Taking a Step Back to Reflect

Sometimes I have to take a step back, retreat and hide from the rest of the world, before I start loathing it; before I start realizing how self-absorbed and obnoxious some people can be. I’m accountable too. The one difference I see from myself and others is: I retaliate and speak before thinking sometimes. I don’t hurt others out of jealousy, resentment or to just be plain mean to them. My words of anger stem from hurtful attacks by other people. Sometimes, these “hurtful attacks” can be misconstrued of course by my own little pointed noggin. I take things the wrong way. I also take things the way they are.

It is what it is.

The past few years have been really interesting. I’ve encountered people hating me out of pure jealousy. My question would be: why? Another mystery would be why others, especially people that are close to me, seem to be “nice” while in my presence and then completely turn around and badmouth me to a bloody pulp as if they’ll never think their words would get back to me somehow. I guess they trust everyone they talk to.

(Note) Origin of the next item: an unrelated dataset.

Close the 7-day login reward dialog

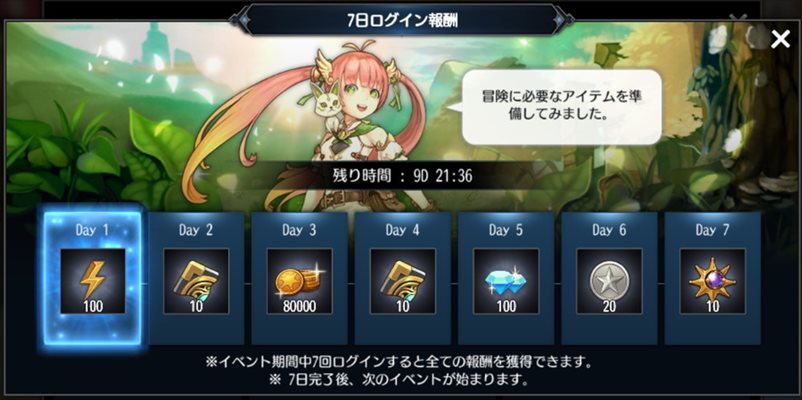click(x=781, y=39)
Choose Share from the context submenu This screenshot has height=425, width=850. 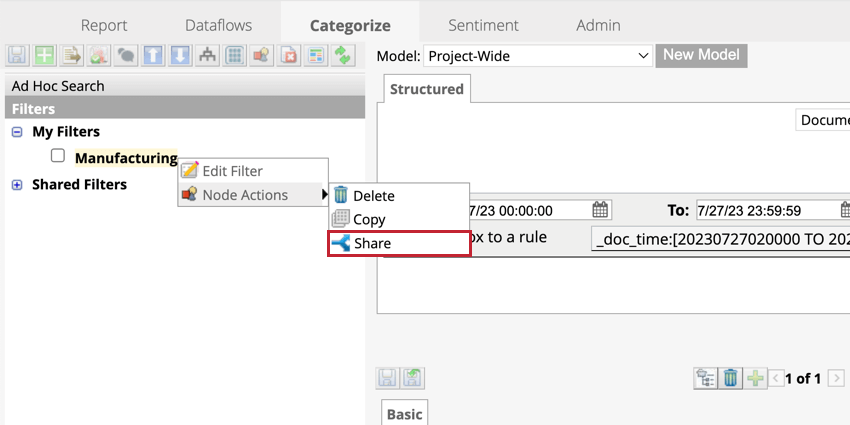point(399,243)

I have many people in my life who don’t necessarily “like me” because of my lifestyle, or they just feel that maybe I’ve placed my wife into eternal damnation. I’ll stop there. Avoidance is the biggest indicator of not agreeing with my lifestyle. Of course, the biggest day of my life - the happiest day of my life, was a huge indicator. Nobody has to agree with my lifestyle, but if these people say they love me and accept me, then it would have been nice to have seen them at my very own wedding. Not a card or sentiment, nor an attempt for a house warming or shower. Just “best of luck”.   Nobody had to pay a penny out of their pocket - just their presence would have made me feel blessed. The ironic part of their lack of acceptance is their very own offsprings who are a little light on their fragile toes who have seem to lost all sense of identity whatsoever. Life’s funny sometimes.

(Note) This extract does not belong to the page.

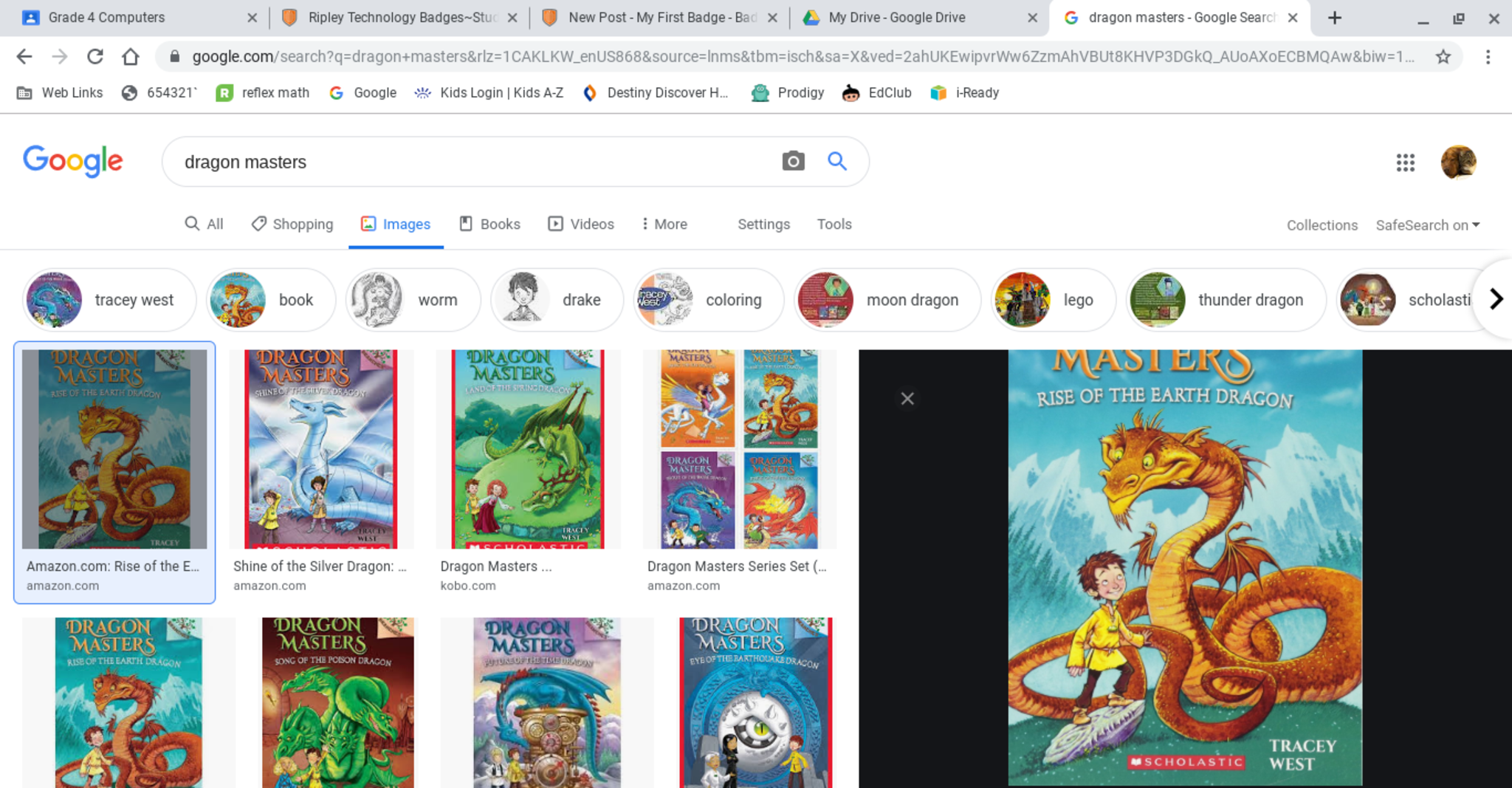Open the Google apps grid
Image resolution: width=1512 pixels, height=788 pixels.
point(1405,162)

Then you have the ones who think if you’re not a soccer mom or go to PTA meetings, then you’re not ‘part of the group’ - part of their little club. Thank the good Lord I’m not. These housewives I speak of can’t even hold a conversation without glancing sideways at their kid yelling, “Get back here now” and then trying to focus back on you with a statement such as, “Ok, so you were saying?” I don’t envy these people one bit. I feel bad for them, but the judgmental grimaces I see on their faces while thinking my lifestyle is reckless and not suitable enough to be around their children make me think how they’ll handle one of their own kids possibly telling them one day, “Umm, mom, I’m gay.” What then?

I think education is so important. Teaching kids the difference between a loving couple - a married couple, as opposed to referring to homosexual people as “perverts” or “promiscuous” is important. We are just like anyone else: married, with the possibility of having kids. And yes, we are able to have children to those who believe differently. We are not promiscuous swingers: we’re a family unit - even if we’re just two in a household. Madelene is my family, my wife, my best friend --- something that surely is lacking in many heterosexual households. I wouldn’t trade my life in for any soccer mommish role. I’m happy with my lot in life, my wife, my work, my friends and my strong bond with my parents.  

I have to admit that there are people currently in my life right now, that if I never saw them ever again, it wouldn’t be a big deal. Some people just drift off in different directions, and that’s okay. We just need to accept it all and realize that people are in our lives for a reason, a season or for a lifetime. I’m just grateful for the wonderful memories I have had with them.  Sometimes, you just have to take a step back and reflect.